STATED GOAL:
Please copy out the lines of the records below that begin at the line containing "Where should I" and stop after the line containing "[x=169, y=68]", leaving the pictures out of your copy.

# RECORDS SHOWN start

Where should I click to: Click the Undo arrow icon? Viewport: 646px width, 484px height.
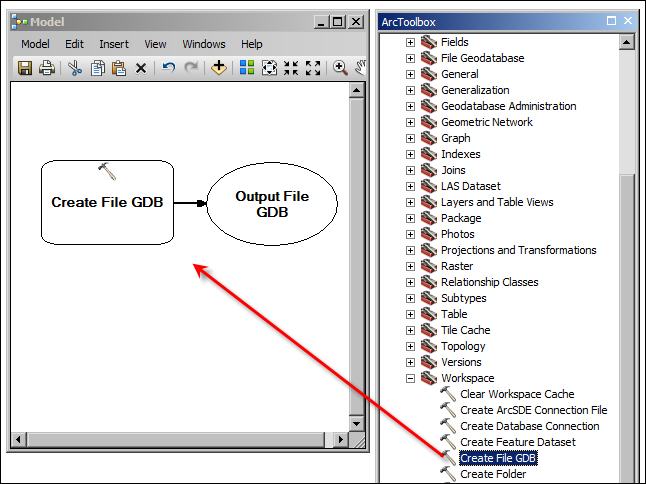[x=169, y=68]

# RECORDS SHOWN end
# RECORDS SHOWN start

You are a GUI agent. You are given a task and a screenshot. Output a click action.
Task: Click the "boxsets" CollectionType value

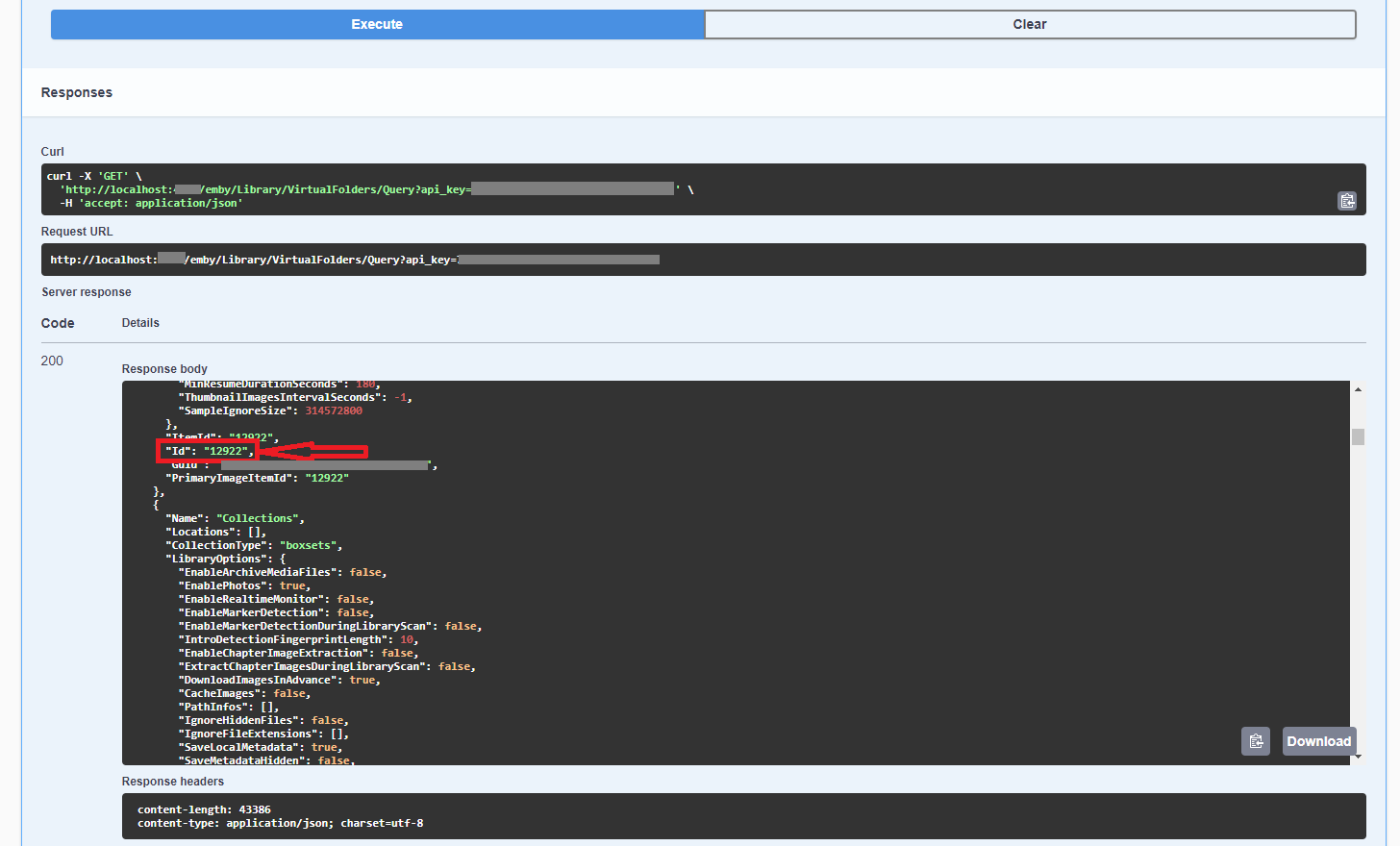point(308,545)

# RECORDS SHOWN end

TASK SOLUTION:
Where should I click to: Click the Undo arrow icon? Viewport: 646px width, 484px height.
[x=169, y=68]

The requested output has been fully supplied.